__ASSIGNED TASK__
Word for word, transcribe the data below from the line with "Task: Click the pencil icon in Rock row" to the line with "Task: Click the masked card dots before 3585", keeping both of those lines.

__INPUT DATA__
* * * * * * *
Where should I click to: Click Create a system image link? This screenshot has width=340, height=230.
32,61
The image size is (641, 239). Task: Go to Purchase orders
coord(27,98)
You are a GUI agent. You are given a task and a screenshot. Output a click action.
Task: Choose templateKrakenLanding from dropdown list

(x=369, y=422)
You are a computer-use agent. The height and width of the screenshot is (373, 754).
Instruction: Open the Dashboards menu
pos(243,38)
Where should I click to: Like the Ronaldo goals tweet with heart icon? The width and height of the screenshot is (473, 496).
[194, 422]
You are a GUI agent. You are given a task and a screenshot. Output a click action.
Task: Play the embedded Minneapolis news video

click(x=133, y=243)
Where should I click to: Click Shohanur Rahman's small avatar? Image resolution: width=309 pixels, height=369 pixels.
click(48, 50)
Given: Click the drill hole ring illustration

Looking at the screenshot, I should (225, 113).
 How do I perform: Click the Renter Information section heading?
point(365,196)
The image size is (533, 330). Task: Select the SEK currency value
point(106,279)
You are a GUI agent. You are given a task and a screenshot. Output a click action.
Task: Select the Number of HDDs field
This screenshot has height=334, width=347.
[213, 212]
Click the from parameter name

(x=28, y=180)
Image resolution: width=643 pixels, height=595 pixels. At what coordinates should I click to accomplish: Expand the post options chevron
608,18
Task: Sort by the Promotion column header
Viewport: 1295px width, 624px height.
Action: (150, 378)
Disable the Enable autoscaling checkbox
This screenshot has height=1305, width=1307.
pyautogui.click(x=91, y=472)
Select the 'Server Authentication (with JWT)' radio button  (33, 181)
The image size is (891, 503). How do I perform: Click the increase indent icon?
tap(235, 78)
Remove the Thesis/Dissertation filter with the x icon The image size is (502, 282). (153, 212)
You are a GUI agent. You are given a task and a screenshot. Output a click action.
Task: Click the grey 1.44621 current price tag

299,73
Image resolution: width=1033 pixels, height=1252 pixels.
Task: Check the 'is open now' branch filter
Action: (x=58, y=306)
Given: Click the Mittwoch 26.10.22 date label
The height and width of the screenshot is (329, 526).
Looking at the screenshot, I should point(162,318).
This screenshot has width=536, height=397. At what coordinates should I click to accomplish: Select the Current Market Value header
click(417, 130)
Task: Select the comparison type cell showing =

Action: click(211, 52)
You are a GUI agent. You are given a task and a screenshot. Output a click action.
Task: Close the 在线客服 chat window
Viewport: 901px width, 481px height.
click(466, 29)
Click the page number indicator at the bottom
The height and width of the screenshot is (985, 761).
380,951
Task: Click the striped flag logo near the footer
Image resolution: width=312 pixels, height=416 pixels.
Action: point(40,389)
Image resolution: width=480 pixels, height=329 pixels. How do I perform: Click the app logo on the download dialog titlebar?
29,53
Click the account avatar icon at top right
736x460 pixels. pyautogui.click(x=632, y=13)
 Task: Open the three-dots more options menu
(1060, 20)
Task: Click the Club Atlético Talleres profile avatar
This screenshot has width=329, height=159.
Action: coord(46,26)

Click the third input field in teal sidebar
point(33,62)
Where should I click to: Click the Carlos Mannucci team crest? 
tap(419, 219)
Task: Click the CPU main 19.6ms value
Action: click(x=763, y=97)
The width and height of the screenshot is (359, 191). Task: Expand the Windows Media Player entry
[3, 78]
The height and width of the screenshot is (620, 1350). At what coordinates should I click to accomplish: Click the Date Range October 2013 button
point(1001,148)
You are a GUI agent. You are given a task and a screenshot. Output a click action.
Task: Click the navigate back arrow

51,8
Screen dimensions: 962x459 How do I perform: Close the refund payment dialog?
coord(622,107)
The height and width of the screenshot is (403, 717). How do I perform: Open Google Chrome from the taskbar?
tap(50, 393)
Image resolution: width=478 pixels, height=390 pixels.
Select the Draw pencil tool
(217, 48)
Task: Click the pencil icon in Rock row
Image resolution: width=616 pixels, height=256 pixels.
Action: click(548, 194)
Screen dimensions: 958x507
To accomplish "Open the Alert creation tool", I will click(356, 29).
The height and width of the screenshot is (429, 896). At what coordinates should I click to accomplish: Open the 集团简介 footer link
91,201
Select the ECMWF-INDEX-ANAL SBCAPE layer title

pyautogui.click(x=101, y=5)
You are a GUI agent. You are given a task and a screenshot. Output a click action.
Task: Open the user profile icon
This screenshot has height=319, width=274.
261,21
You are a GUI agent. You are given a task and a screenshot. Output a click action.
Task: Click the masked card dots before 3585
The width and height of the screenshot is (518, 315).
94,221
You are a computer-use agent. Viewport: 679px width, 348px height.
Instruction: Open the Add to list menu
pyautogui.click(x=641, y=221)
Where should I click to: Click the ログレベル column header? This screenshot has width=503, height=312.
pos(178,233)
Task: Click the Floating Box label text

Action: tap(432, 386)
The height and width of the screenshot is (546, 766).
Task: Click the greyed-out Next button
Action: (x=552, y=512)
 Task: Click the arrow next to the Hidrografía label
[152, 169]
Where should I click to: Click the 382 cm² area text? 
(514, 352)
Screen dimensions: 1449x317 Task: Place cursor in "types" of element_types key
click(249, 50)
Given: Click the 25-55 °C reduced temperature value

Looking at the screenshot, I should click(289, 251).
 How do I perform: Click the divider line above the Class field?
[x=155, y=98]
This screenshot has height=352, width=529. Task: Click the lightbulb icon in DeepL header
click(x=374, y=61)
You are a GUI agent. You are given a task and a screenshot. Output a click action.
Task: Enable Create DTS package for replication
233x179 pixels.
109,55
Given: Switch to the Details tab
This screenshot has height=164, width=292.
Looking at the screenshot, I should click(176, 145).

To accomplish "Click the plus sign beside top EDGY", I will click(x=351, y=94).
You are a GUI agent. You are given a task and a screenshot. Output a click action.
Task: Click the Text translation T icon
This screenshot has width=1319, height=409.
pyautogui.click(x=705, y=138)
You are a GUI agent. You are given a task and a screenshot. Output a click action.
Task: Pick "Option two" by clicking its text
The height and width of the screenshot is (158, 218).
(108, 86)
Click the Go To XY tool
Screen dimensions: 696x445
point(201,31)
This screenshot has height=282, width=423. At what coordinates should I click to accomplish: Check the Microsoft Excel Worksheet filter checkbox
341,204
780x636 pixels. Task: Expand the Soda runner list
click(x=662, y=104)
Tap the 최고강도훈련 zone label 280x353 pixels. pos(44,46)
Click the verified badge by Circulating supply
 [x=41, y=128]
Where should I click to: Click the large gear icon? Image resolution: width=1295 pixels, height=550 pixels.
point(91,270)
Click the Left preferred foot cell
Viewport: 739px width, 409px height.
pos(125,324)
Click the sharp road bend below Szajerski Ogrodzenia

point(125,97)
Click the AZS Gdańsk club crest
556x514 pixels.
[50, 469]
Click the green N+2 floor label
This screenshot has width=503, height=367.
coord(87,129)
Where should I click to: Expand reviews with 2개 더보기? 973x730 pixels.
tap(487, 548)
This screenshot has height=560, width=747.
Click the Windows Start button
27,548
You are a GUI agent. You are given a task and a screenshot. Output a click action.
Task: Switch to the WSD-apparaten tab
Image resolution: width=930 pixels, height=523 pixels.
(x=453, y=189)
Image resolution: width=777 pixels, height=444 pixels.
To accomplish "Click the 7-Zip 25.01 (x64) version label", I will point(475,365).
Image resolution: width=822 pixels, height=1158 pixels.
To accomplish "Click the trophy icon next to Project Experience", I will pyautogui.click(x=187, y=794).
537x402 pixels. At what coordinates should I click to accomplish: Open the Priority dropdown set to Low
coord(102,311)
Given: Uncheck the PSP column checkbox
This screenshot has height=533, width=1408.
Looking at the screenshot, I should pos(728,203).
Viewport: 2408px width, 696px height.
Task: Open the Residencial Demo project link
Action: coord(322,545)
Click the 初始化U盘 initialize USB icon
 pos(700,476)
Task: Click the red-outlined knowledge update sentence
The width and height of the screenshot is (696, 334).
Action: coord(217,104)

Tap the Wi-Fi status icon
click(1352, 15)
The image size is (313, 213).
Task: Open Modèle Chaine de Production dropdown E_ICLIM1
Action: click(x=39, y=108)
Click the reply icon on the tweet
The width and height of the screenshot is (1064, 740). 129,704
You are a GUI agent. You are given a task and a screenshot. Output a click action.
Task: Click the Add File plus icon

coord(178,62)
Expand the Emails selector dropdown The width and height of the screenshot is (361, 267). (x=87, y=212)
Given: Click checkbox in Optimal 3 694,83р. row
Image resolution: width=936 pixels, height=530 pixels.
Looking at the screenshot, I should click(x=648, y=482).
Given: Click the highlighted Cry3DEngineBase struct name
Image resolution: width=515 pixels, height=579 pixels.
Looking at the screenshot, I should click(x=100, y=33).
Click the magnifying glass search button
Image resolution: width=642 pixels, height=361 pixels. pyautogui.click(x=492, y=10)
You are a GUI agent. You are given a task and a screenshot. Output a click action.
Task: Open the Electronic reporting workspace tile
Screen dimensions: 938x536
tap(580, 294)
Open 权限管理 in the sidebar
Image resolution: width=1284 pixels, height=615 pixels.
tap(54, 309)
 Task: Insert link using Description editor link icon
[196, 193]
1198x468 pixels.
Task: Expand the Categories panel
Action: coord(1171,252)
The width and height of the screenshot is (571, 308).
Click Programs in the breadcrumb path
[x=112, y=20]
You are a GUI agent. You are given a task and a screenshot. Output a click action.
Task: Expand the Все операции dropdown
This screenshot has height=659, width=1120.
* * * * * * *
__YOUR SOLUTION__
Task: Click the pencil icon in Rock row
Image resolution: width=616 pixels, height=256 pixels.
Action: click(548, 194)
Screen dimensions: 958x507
To accomplish "Open the Alert creation tool", I will click(356, 29).
The height and width of the screenshot is (429, 896). At what coordinates should I click to accomplish: Open the 集团简介 footer link
91,201
Select the ECMWF-INDEX-ANAL SBCAPE layer title

pyautogui.click(x=101, y=5)
You are a GUI agent. You are given a task and a screenshot. Output a click action.
Task: Open the user profile icon
This screenshot has height=319, width=274.
261,21
You are a GUI agent. You are given a task and a screenshot. Output a click action.
Task: Click the masked card dots before 3585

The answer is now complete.